Task item:
Please give back only the lines below from the one containing "Task: Click the 1.5 mark on speed slider" to the one containing "The image size is (1024, 768).", each repeated word for word, both ends included.

──────── Data extracts ────────

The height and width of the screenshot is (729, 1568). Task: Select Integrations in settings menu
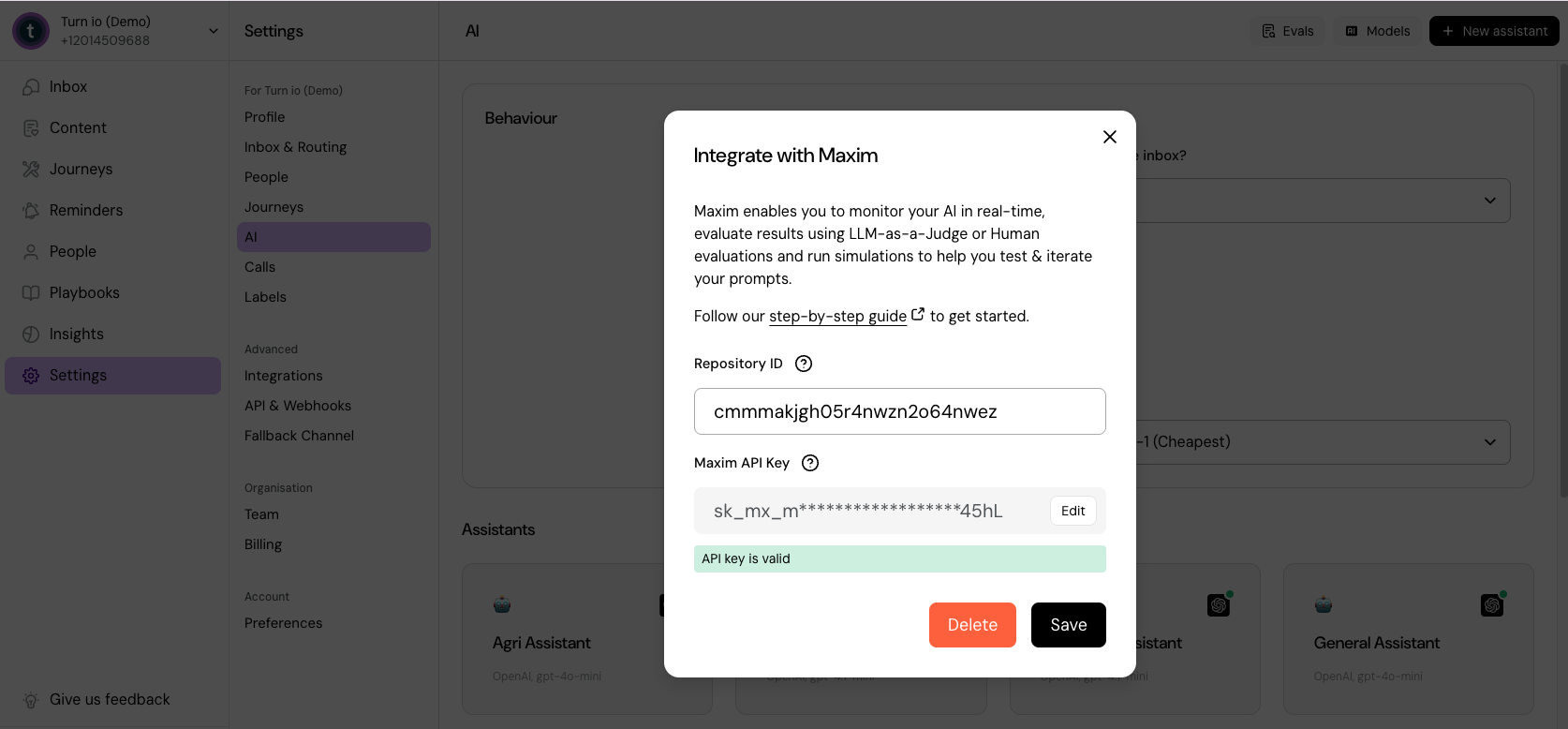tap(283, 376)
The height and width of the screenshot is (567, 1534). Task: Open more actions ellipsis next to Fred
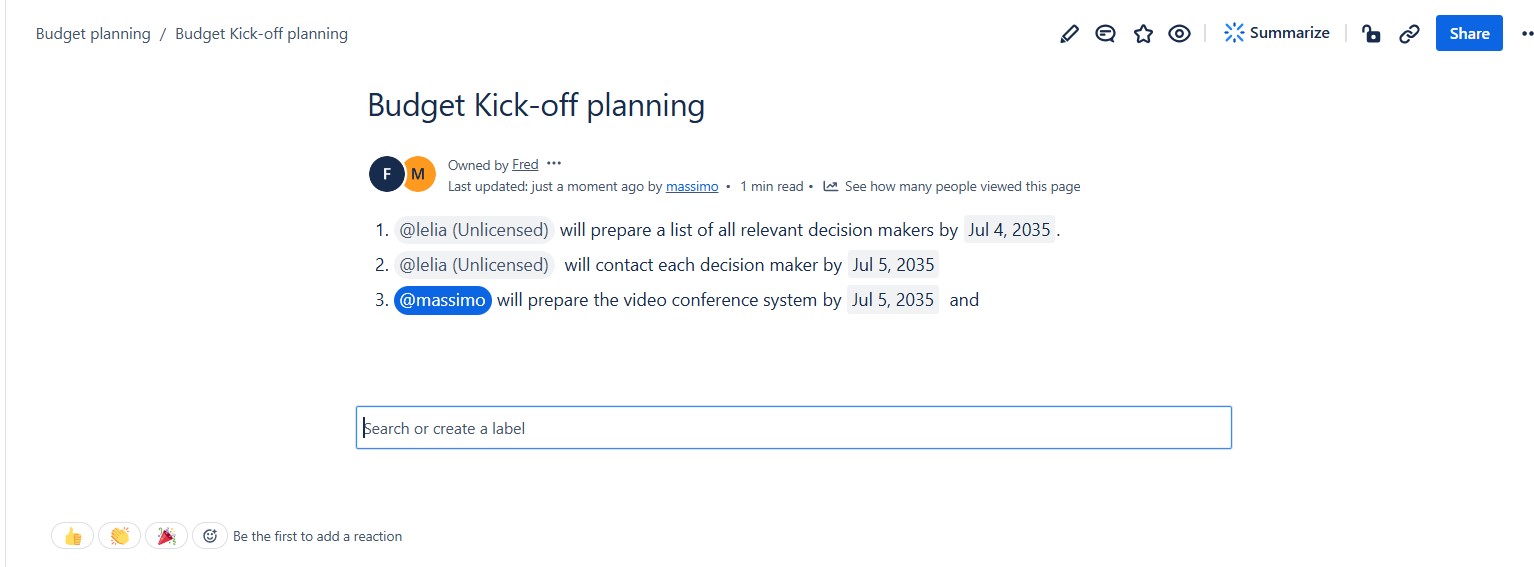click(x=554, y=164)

────────
──────── Data extracts ────────

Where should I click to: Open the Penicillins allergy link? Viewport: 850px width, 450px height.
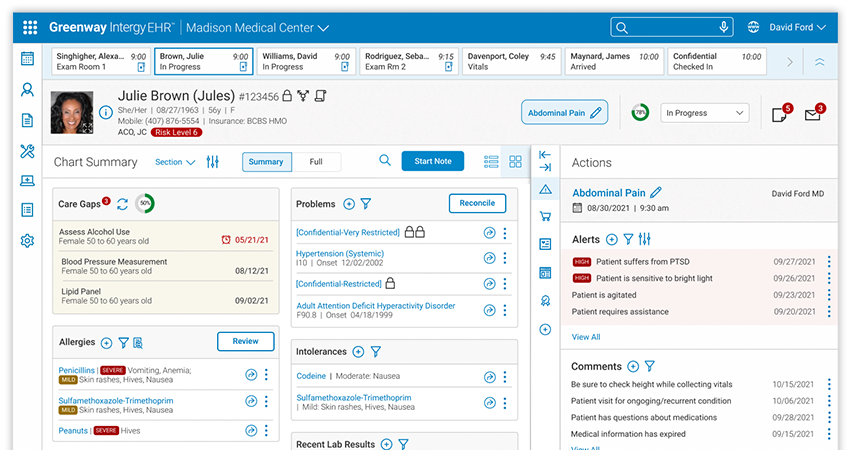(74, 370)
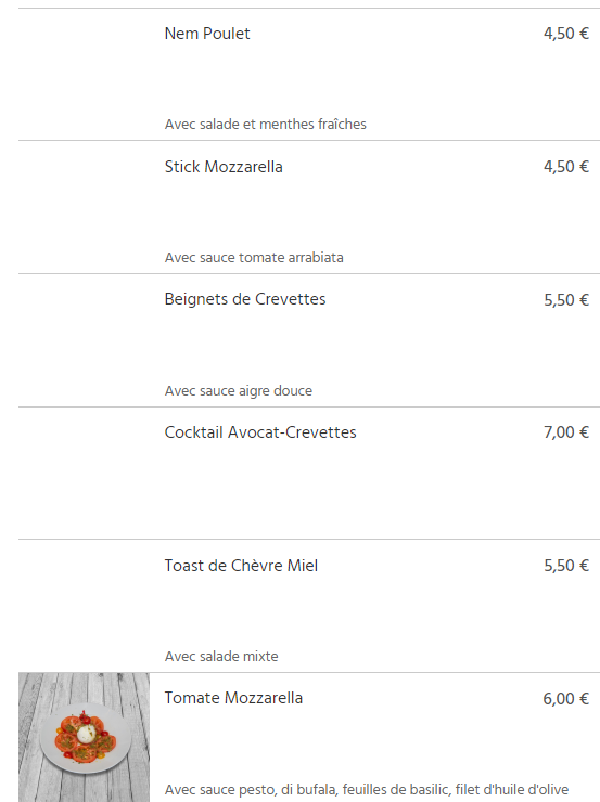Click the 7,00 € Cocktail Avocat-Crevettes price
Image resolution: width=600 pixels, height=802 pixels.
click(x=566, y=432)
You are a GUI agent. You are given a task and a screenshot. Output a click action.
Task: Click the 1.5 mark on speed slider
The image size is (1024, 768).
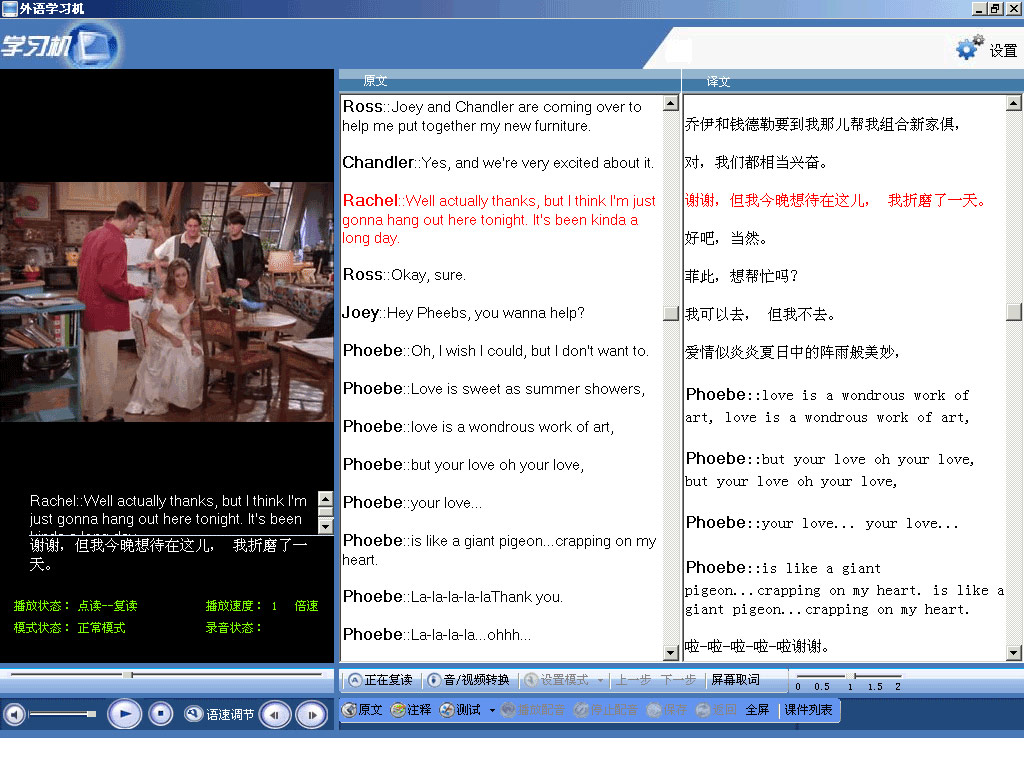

────────
──────── Data extracts ────────

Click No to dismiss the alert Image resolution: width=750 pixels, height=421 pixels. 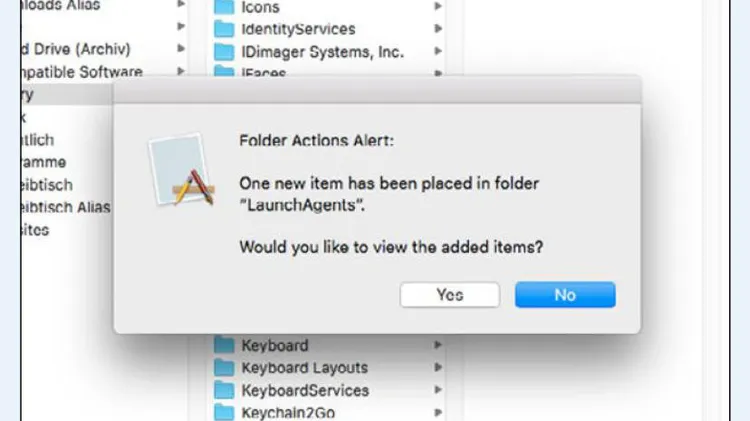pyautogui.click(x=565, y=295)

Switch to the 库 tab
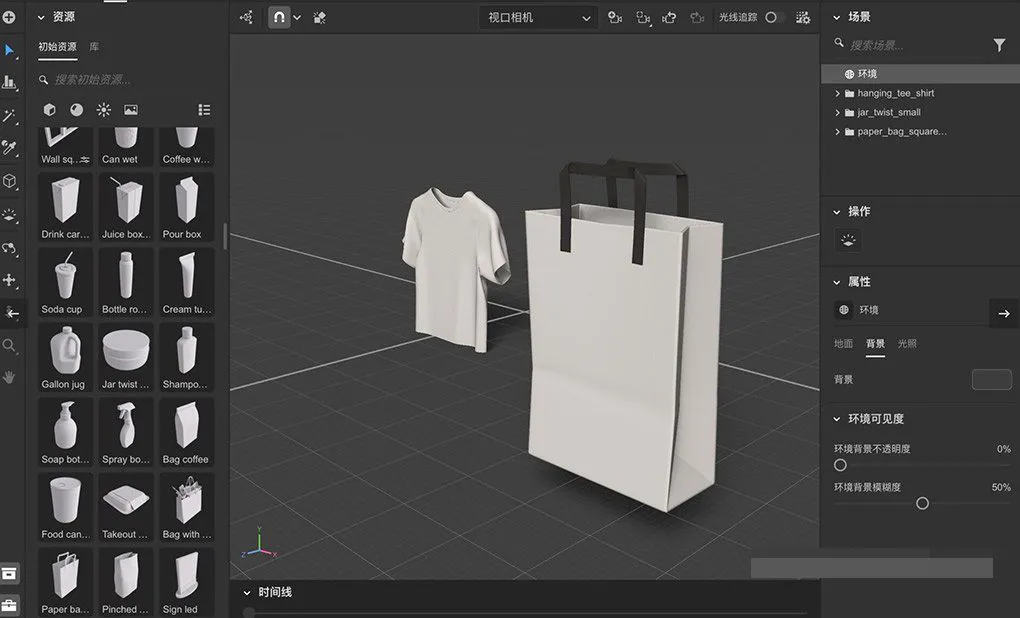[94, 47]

────────

Written response:
Task: Click the 1.5 mark on speed slider
The image size is (1024, 768).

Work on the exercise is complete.